YOUR GOAL :: This exercise asks for an exact transcription of every entry.

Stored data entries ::
——————————

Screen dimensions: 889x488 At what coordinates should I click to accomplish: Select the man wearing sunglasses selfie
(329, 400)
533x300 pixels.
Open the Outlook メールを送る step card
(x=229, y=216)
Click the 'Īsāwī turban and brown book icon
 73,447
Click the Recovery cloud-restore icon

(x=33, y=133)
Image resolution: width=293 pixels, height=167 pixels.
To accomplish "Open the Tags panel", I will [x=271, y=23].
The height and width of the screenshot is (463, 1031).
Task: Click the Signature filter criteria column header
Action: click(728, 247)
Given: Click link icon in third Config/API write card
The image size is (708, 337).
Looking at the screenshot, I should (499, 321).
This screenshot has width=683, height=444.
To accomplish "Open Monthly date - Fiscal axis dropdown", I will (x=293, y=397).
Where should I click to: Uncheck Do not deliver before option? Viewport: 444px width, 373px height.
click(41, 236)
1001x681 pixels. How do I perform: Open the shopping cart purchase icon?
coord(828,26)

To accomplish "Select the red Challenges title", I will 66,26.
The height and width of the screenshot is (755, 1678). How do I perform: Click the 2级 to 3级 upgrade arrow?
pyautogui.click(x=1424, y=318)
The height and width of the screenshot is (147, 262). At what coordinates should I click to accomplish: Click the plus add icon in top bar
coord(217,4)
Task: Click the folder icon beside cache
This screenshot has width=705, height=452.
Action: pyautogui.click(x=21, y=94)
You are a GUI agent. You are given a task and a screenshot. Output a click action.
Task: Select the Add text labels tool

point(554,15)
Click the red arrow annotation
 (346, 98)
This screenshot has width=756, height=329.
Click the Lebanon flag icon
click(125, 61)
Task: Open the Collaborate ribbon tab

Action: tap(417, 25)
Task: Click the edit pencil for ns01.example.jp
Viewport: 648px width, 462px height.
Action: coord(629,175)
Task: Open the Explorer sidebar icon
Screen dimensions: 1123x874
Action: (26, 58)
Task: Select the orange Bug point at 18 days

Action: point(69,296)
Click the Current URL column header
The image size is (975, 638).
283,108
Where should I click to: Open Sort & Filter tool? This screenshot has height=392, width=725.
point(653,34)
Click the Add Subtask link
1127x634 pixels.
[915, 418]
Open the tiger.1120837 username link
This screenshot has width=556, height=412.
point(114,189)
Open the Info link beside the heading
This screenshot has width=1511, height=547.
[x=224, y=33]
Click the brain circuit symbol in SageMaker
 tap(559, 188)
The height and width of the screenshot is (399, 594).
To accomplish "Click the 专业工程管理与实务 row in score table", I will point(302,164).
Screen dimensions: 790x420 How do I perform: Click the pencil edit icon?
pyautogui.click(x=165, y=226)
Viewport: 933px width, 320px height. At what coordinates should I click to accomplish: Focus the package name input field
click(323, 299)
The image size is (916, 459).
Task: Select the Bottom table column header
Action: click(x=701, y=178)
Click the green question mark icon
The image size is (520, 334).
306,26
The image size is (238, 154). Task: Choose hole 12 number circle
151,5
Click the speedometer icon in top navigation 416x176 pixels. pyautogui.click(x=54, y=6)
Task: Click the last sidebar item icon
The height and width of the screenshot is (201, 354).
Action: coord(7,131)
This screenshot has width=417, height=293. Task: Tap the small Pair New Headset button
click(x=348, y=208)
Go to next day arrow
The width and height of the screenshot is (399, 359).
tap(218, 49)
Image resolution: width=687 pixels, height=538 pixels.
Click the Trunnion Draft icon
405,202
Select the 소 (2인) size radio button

——————————

TASK RESPONSE ::
Screen dimensions: 889x488 At what coordinates should I click to accomplish: Select the man wearing sunglasses selfie
(329, 400)
533x300 pixels.
Open the Outlook メールを送る step card
(x=229, y=216)
Click the 'Īsāwī turban and brown book icon
 73,447
Click the Recovery cloud-restore icon

(x=33, y=133)
Image resolution: width=293 pixels, height=167 pixels.
To accomplish "Open the Tags panel", I will [x=271, y=23].
The height and width of the screenshot is (463, 1031).
Task: Click the Signature filter criteria column header
Action: click(728, 247)
Given: Click link icon in third Config/API write card
The image size is (708, 337).
Looking at the screenshot, I should (499, 321).
This screenshot has width=683, height=444.
To accomplish "Open Monthly date - Fiscal axis dropdown", I will (x=293, y=397).
Where should I click to: Uncheck Do not deliver before option? Viewport: 444px width, 373px height.
click(41, 236)
1001x681 pixels. How do I perform: Open the shopping cart purchase icon?
coord(828,26)

To accomplish "Select the red Challenges title", I will 66,26.
The height and width of the screenshot is (755, 1678). How do I perform: Click the 2级 to 3级 upgrade arrow?
pyautogui.click(x=1424, y=318)
The height and width of the screenshot is (147, 262). At what coordinates should I click to accomplish: Click the plus add icon in top bar
coord(217,4)
Task: Click the folder icon beside cache
This screenshot has width=705, height=452.
Action: pyautogui.click(x=21, y=94)
You are a GUI agent. You are given a task and a screenshot. Output a click action.
Task: Select the Add text labels tool

point(554,15)
Click the red arrow annotation
 (346, 98)
This screenshot has width=756, height=329.
Click the Lebanon flag icon
click(125, 61)
Task: Open the Collaborate ribbon tab

Action: tap(417, 25)
Task: Click the edit pencil for ns01.example.jp
Viewport: 648px width, 462px height.
Action: coord(629,175)
Task: Open the Explorer sidebar icon
Screen dimensions: 1123x874
Action: (26, 58)
Task: Select the orange Bug point at 18 days

Action: point(69,296)
Click the Current URL column header
The image size is (975, 638).
283,108
Where should I click to: Open Sort & Filter tool? This screenshot has height=392, width=725.
point(653,34)
Click the Add Subtask link
1127x634 pixels.
[915, 418]
Open the tiger.1120837 username link
This screenshot has width=556, height=412.
point(114,189)
Open the Info link beside the heading
This screenshot has width=1511, height=547.
[x=224, y=33]
Click the brain circuit symbol in SageMaker
 tap(559, 188)
The height and width of the screenshot is (399, 594).
To accomplish "Click the 专业工程管理与实务 row in score table", I will point(302,164).
Screen dimensions: 790x420 How do I perform: Click the pencil edit icon?
pyautogui.click(x=165, y=226)
Viewport: 933px width, 320px height. At what coordinates should I click to accomplish: Focus the package name input field
click(323, 299)
The image size is (916, 459).
Task: Select the Bottom table column header
Action: click(x=701, y=178)
Click the green question mark icon
The image size is (520, 334).
306,26
The image size is (238, 154). Task: Choose hole 12 number circle
151,5
Click the speedometer icon in top navigation 416x176 pixels. pyautogui.click(x=54, y=6)
Task: Click the last sidebar item icon
The height and width of the screenshot is (201, 354).
Action: coord(7,131)
This screenshot has width=417, height=293. Task: Tap the small Pair New Headset button
click(x=348, y=208)
Go to next day arrow
The width and height of the screenshot is (399, 359).
tap(218, 49)
Image resolution: width=687 pixels, height=538 pixels.
Click the Trunnion Draft icon
405,202
Select the 소 (2인) size radio button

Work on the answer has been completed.